L’émirat de Dubaï refuse de garantir la dette de Dubaï World.
Les craintes d'une propagation mondiale de la crise émiratie se sont toutefois atténuées lundi avec le rebond des Bourses européennes et asiatiques, qui avaient plongé en fin de semaine dernière. La chute des Bourses de Dubaï et d'Abou Dhabi est directement liée à l'annonce, mercredi dernier, par les autorités de l'émirat de leur intention de demander un moratoire de six mois sur la dette du conglomérat Dubai World, qui contrôle notamment le géant immobilier Nakheel.
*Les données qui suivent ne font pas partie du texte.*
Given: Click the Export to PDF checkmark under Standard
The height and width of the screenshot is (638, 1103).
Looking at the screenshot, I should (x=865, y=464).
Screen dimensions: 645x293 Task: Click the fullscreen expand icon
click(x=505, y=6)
Et l'annonce dimanche soir par la Banque centrale des Émirats de la mise à disposition de liquidités supplémentaires pour consolider le système bancaire et rassurer les investisseurs n'a visiblement pas rempli ce deuxième objectif.
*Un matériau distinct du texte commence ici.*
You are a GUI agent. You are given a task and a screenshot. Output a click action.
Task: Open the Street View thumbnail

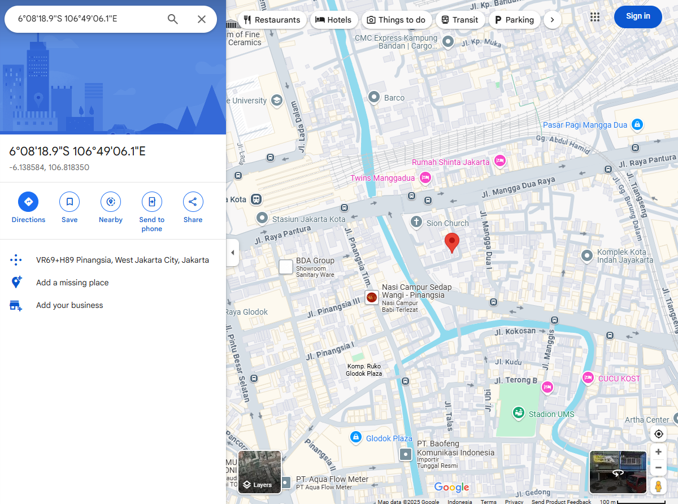click(x=618, y=472)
À Dubaï, le titre du géant immobilier Emaar a reculé de 9,86 %. À Abou Dhabi, les valeurs vedettes des secteurs de l'immobilier, des télécommunications et des secteurs de l'énergie étaient les grands perdants, baissant respectivement de 9,9 %, 9,73 % et 9,67 %. « Nous nous attendons à ce que beaucoup de portefeuilles de titres étrangers se retirent du marché », a expliqué M. Chamaa déclarant s'attendre à « de bonnes nouvelles après les fêtes ». Les Bourses doivent à nouveau fermer à partir de mercredi pour quatre jours, en raison de la fête nationale émiratie.
Un responsable de Dubaï a annoncé, après la fermeture de la Bourse, que les autorités ne garantiraient pas la dette de Dubaï World. « Il est vrai que le gouvernement est le propriétaire », a indiqué le directeur du département financier de l'émirat, Abdel Rahman al-Saleh. « Mais comme la firme a plusieurs activités qui sont exposées à tout genre de risques, la décision avait été prise dès la création de la compagnie qu'elle ne serait pas garantie par le gouvernement », a-t-il ajouté.
Le moratoire envisagé concerne le paiement, prévu le 14 décembre, de 3,5 milliards de dollars d'obligations islamiques par Nakheel. Cette dernière a demandé hier à Nasdaq Dubaï - le second marché de la ville-émirat - la suspension des transactions sur ses obligations islamiques.